Young exec York has proven abilities to successfully lead 49ers franchise this season
In San Jose, Tim Kawakami writes in a "single golden season," 49ers President & CEO Jed York, "the unproven heir to the dynasty has suddenly proved so many things." The team is one game from the Super Bowl, QB Alex Smith is a "national sensation, the defense is ferocious, and the 49ers have financing in place for a new Santa Clara stadium." York is "not so young and untested anymore; he's just a winning NFL chief executive -- albeit still a fairly young one." York said, "It's been fun. It's been a great year. Everything we've done on and off the field has been fantastic" (SAN JOSE MERCURY NEWS, 1/20).

CHOICE OR NECESSITY? In Boston, Dan Shaughnessy writes the Red Sox' '11-12 offseason "hasn't done much to boost fans' hopes." GM Ben Cherington said Thursday, "There’s been significant commitments made the last two offseasons which pushed our payroll further north, and we made those decisions knowing that it wasn’t going to continue to go further north at the same trajectory forever. At some point, there’s a limit. There’s no marker necessarily on where that limit is, but we made decisions over the last two offseasons knowing we were going to be closer to where that threshold is." Shaughnessy writes the Red Sox "charge fans a ton of money for tickets," and NESN "makes a bundle." Owner John Henry "and friends have demonstrated a willingness to spend in commensurate fashion during their 10-year stewardship." But now it "feels like they are pulling back, holding the line, worrying about luxury tax, and (gulp) monies spent on Liverpool soccer." Red Sox "spinmeisters need to cease promoting the notion that the ball club is tapped out and can’t spend more." Shaughnessy: "The money is there. Holding the line on spending is a choice, not a necessity" (BOSTON GLOBE, 1/20).

PAYROLL ON THE RISE: In Phoenix, Nick Piecoro notes the D'Backs have "found themselves with a payroll they say will be north of $79 million, putting them in position to potentially lose money if things don't go according to plan." D'Backs President & CEO Derrick Hall said, "That's a credit to (Managing General Partner) Ken (Kendrick) and ownership. We now have some pressure to increase revenues, but we think we can." Hall added, "I think revenues will naturally go up after the season we had last year and the investments we made this off-season. With that, it's a bit of a roll of the dice, but we're just trying to break even, as you know. Do we think we can break even with an increased payroll? We certainly hope so, because our team is that much better." Hall said that the club's season-ticket "renewal rate is about 87 percent and added that the team sold 1,400 new accounts, which he said amounts to 'over $1 million in revenue right there'" (ARIZONA REPUBLIC, 1/20).
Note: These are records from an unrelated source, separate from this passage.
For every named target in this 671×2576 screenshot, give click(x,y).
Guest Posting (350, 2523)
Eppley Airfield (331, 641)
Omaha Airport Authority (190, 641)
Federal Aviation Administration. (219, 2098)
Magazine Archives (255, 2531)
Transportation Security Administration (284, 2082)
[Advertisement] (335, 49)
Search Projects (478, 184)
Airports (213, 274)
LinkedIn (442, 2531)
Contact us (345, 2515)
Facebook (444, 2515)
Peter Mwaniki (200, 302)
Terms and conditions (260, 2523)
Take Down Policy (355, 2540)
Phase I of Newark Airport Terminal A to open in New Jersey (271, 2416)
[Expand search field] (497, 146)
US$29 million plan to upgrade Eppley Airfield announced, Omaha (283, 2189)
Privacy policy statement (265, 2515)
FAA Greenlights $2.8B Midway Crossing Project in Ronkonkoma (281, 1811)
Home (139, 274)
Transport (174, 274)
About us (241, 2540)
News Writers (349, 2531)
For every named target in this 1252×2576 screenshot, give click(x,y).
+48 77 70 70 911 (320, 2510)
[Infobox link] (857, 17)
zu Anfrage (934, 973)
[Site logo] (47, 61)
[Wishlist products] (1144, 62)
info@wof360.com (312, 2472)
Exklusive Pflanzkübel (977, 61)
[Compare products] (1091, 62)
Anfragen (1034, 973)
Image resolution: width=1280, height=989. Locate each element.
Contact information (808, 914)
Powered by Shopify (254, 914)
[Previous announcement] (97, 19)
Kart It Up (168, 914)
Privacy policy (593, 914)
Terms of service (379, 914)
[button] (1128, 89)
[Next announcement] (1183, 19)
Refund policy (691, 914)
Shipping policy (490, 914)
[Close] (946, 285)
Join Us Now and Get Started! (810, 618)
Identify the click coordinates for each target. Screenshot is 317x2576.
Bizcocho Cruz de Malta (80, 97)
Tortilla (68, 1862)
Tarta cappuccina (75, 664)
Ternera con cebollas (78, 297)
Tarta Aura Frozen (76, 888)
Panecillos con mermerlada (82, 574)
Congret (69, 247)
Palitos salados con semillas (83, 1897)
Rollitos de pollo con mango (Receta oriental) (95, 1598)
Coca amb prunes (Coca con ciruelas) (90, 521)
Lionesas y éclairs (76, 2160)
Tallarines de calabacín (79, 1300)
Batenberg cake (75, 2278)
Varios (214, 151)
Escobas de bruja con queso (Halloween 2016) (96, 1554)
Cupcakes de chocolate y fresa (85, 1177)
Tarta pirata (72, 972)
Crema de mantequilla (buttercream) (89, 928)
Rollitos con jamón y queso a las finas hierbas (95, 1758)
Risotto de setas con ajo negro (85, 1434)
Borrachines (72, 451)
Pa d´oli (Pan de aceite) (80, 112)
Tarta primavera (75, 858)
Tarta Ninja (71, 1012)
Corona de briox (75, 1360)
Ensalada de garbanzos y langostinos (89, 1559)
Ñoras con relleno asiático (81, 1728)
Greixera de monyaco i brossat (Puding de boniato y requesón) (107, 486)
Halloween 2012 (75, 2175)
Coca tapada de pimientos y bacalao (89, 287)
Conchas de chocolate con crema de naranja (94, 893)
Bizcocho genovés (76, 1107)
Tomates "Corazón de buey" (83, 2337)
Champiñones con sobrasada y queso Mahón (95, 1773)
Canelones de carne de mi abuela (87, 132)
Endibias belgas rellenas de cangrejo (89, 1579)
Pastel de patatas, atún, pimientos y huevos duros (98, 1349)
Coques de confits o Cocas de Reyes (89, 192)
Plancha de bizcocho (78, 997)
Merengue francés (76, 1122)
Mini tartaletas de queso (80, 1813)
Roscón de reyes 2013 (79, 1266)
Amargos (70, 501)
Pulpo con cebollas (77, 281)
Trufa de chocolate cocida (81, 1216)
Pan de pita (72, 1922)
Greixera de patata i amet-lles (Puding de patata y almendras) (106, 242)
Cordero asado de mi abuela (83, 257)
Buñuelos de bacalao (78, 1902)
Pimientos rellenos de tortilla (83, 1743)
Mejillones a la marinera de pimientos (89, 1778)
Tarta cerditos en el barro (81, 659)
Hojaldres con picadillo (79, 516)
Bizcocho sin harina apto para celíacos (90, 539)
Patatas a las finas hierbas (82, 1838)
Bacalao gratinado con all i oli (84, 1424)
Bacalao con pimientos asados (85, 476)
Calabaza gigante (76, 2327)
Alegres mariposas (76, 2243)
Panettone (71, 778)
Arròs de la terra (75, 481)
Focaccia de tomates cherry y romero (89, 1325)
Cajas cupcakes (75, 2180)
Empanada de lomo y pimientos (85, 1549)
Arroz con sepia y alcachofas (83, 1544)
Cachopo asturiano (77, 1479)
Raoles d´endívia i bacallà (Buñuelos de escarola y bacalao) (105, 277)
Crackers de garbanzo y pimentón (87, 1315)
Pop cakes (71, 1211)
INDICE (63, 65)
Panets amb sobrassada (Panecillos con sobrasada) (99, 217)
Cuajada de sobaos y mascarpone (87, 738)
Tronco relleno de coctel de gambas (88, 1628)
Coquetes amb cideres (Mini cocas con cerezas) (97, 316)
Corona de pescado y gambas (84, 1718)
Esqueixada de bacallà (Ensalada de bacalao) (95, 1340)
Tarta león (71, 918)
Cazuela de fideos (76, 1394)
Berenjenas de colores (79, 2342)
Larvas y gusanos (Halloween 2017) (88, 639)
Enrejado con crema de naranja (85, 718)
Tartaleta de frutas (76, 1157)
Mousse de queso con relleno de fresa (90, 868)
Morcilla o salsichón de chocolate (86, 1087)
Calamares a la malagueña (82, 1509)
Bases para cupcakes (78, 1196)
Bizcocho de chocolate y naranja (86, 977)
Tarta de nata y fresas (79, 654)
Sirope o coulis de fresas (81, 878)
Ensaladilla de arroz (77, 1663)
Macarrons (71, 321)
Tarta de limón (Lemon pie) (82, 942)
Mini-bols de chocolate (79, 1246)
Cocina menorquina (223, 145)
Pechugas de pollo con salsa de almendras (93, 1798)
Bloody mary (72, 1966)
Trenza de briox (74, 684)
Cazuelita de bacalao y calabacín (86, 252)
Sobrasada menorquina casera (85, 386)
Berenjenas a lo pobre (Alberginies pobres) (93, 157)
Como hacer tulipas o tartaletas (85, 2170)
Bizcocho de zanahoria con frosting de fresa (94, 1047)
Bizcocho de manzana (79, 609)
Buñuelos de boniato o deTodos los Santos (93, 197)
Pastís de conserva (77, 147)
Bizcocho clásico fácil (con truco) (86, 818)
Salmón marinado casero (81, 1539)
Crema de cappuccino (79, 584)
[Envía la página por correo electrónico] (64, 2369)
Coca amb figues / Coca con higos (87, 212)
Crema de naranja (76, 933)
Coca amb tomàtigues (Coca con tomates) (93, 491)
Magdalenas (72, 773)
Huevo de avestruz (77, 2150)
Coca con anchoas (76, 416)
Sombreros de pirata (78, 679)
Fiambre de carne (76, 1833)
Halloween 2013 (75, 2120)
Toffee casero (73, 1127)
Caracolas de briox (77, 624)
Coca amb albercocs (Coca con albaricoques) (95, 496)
WHERE IS EVERYONE? In Milwaukee, Don Walker noted it is "still early in the season, but home attendance for Milwaukee Bucks games is down markedly." Through the team's "five home games so far, attendance has averaged 13,757, the third lowest in" the NBA. Only the Rockets, "with 13,474 fans per game, and the Detroit Pistons, at 11,719 fans per game, are lower." Last season, the Bucks "averaged 15,412 fans per game, finishing 23rd in the league" (JSONLINE, 1/18).